Tidak diragukan bahwa supaya institusi agama Islam tetap lestari dan dawam maka ia membutuhkan penjaga dan pengatur serta orang-orang layak yang dapat menyampaikan pengetahuan-pengetahuan dan aturan-aturan agama kepada masyarakat serta mengimplementasikan hukum-hukum agama secara akurat pada masyarakat Islam. Mengingat bahwa salah satu tujuan penciptaan adalah membimbing manusia ke jalan lurus maka hikmah Tuhan Yang Mahakasih menuntut dilantik dan ditentukannya seorang pemimpin pasca wafatnya Raslulullah Saw, untuk menjaga agama dan memberikan petunjuk kepada masyarakat. Hikmah Tuhan ini juga menafikan pelimpahan wewenang ini kepada manusia yang memiliki akal yang terbatas dan kebanyakan dikuasai oleh hawa nafsu.
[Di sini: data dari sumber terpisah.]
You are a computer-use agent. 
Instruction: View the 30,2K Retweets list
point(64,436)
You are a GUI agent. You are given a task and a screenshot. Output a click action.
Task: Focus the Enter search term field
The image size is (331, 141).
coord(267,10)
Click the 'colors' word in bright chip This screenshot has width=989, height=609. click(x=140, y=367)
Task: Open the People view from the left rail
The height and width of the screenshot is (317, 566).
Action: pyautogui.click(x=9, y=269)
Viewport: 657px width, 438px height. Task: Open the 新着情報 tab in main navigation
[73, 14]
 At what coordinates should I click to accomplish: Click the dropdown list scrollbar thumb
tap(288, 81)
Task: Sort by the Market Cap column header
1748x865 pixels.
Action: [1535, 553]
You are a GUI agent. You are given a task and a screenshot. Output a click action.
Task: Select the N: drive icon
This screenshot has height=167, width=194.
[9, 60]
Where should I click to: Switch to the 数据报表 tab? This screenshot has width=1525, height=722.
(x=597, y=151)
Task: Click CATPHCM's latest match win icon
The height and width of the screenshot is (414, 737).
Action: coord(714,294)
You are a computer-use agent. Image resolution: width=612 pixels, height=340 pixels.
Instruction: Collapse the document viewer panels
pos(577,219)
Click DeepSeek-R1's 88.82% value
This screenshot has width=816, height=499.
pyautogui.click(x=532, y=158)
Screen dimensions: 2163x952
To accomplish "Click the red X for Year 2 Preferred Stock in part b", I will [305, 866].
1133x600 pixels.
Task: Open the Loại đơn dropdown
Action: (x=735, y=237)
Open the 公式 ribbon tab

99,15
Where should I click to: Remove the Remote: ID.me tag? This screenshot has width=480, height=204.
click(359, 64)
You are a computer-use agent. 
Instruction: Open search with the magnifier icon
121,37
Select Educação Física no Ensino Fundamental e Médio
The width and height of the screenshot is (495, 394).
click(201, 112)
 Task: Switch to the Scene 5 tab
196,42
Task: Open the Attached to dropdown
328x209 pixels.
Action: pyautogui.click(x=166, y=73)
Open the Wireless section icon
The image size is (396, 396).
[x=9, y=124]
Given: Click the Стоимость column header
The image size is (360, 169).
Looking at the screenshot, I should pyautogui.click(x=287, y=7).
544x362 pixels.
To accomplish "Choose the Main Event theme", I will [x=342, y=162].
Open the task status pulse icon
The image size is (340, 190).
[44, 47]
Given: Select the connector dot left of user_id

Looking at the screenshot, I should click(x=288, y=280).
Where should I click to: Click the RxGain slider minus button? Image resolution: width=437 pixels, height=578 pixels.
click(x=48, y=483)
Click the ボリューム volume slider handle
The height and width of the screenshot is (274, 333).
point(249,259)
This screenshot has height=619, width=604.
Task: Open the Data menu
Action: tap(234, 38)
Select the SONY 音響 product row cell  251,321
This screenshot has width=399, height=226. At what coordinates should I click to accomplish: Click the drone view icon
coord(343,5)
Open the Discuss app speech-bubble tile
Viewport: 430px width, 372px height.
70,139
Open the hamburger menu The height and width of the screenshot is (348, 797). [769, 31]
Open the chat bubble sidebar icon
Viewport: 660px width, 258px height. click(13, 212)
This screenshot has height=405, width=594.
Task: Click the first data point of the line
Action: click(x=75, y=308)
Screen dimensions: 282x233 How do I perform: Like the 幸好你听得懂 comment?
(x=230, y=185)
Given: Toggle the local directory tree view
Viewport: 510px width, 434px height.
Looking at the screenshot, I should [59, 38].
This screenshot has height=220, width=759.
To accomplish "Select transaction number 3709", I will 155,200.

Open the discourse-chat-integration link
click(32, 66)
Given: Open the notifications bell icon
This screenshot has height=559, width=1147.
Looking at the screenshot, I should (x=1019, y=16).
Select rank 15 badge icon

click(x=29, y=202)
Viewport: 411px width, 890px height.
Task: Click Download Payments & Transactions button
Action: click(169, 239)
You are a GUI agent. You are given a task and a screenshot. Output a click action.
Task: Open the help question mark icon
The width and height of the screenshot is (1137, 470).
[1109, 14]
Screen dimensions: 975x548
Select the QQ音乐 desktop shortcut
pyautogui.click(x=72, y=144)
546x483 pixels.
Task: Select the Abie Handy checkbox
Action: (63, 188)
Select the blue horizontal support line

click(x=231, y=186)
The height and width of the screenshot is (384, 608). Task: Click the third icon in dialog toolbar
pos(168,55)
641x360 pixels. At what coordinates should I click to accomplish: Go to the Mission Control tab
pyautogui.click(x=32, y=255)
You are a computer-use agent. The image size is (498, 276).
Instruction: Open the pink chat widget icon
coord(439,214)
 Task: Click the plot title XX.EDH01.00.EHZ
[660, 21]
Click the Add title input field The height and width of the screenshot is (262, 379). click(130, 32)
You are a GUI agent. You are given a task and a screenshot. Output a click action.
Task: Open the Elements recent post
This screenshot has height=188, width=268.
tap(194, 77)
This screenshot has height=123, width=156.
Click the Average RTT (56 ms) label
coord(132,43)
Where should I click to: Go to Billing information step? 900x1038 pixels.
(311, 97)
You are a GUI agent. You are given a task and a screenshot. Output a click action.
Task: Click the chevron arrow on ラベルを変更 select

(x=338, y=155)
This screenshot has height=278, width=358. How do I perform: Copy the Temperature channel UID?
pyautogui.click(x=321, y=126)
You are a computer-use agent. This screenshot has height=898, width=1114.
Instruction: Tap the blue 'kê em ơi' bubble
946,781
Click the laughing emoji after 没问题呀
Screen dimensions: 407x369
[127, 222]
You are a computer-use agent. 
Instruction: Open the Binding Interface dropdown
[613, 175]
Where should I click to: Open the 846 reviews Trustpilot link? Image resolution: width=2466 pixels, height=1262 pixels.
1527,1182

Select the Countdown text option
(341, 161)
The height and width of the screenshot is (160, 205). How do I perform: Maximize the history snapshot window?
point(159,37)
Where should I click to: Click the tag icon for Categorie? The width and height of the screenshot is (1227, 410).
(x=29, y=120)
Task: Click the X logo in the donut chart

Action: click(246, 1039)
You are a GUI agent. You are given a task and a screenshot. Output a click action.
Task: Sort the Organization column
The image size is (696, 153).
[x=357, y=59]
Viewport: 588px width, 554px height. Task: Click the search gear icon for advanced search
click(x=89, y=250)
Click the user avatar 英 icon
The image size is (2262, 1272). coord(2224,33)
Menetapkan imâmah (leadership) Baginda Ali As tergolong sebagai pembahasan khusus imâmah. Untuk menetapkan imâmah dalam artian khusus ini kita tidak dapat bersandar secara langsung pada dalil-dalil rasional, melainkan dengan bersandar pada ayat-ayat dan riwayat-riwayat serta nukilan-nukilan sejarah, kita dapat menetapkan dan membuktikan makam khilâfah dan imâmah Baginda Ali As pasca Rasulullah Saw:
Pertama, dalil-dalil al-Qur’an. Dalam al-Qur’an terdapat banyak ayat, dengan memanfaatkan hadis-hadis Rasulullah Saw terkait dengan sebab-sebab pewahyuan (sya’n al-nuzul), yang menetapkan imâmah Imam Ali As. Ayat-ayat yang dapat dijadikan sebagai dalil untuk menetapkan imâmah dan wilâyah Baginda Ali As adalah ayat tabligh, ayat wilâyah, ayat ulil amr, ayat shâdiqin yang akan kita urai secara rinci pada jawaban detil.
Kedua, dalil-dalil hadis: Dalam banyak literatur dan sumber Syiah dan Sunni diriwayatkan dari Rasulullah Saw bahwa beliau bersabda: Washi dan khalifah setelahku adalah Ali bin Abi Thalib As dan setelahnya kedua putraku, Hasan dan Husain As serta sembilan imam lagi secara bergantian yang berasal dari sulbi Imam Husain As. Akan tetapi riwayat ini di samping riwayat-riwayat pada peristiwa hadis yaum al-dar, hadis manzilat, hadis ghadir khum, dan hadis tsaqalain atau hadis-hadis yang menegaskan bahwa setelahku akan datang dua belas khalifah yang dengan perantara mereka agama akan mulia.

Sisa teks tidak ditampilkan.